Minimal entropy approximation for cellular automata

TL;DR

This paper introduces a minimal entropy approximation method for cellular automata that often surpasses local structure theory in characterizing automata behaviors, demonstrated through numerical experiments.

Contribution

The paper develops a novel minimal entropy approach for approximating cellular automata dynamics, offering an alternative to existing local structure theory.

Findings

Minimal entropy approximation can outperform local structure theory in certain cases.

Numerical evidence shows improved accuracy in characterizing cellular automata.

Density response curve for rule 26 illustrates the method's effectiveness.

Abstract

We present a method for construction of approximate orbits of measures under the action of cellular automata which is complementary to the local structure theory.

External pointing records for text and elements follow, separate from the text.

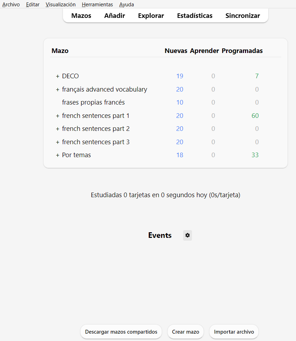This screenshot has width=296, height=341.
Task: Open the Explorar tab
Action: coord(151,15)
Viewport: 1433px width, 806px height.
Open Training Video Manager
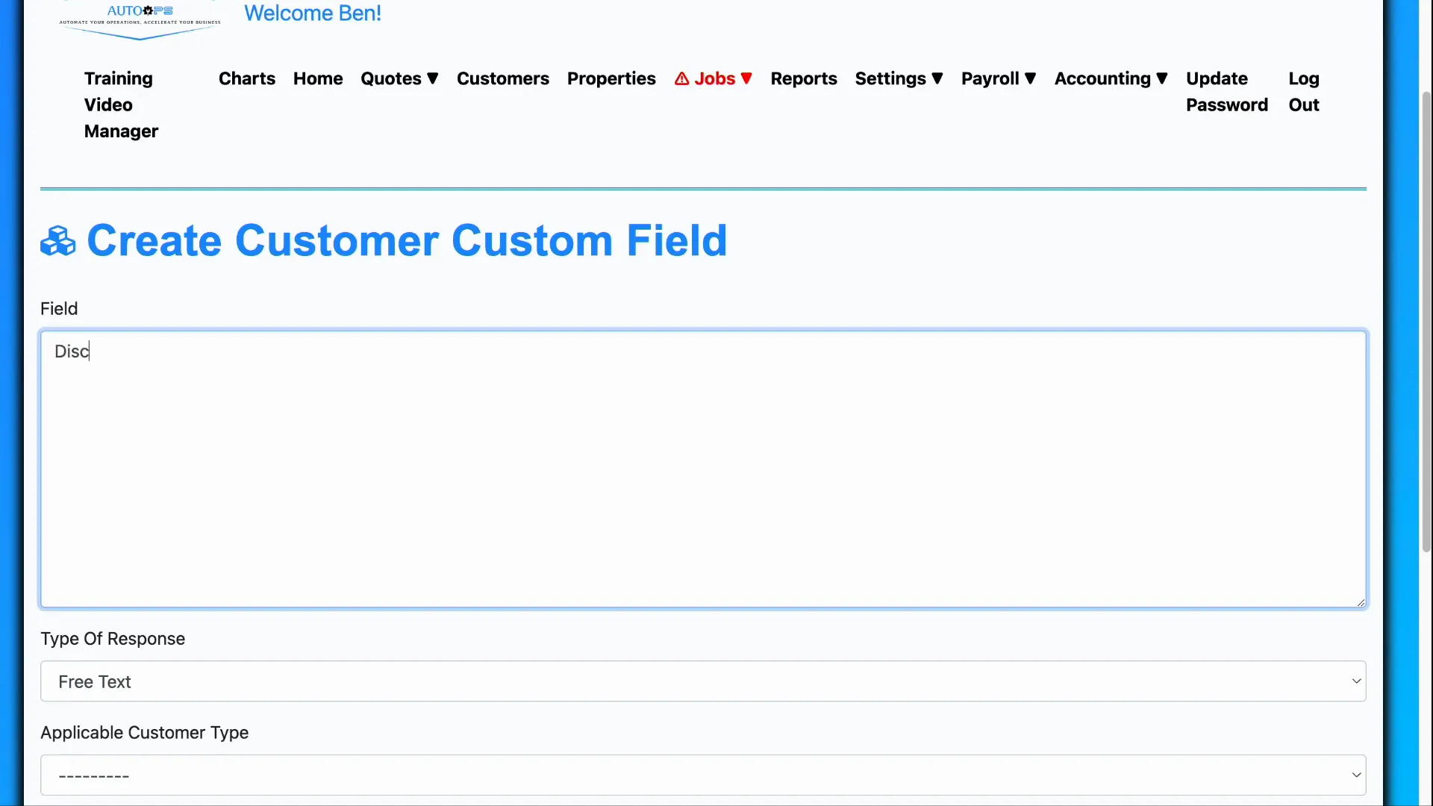click(118, 104)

The local structure theory is based on the idea of Bayesian extension, that is, construction of a probability measure consistent with given block probabilities and maximizing entropy. If instead of maximizing entropy one minimizes it, one can develop another method for construction of approximate orbits, at the heart of which is the iteration of finitely-dimensional maps, called minimal entropy maps. We present numerical evidence that minimal entropy approximation sometimes spectacularly outperforms the local structure theory in characterizing properties of cellular automata. Density response curve for elementary CA rule 26 is used to illustrate this claim.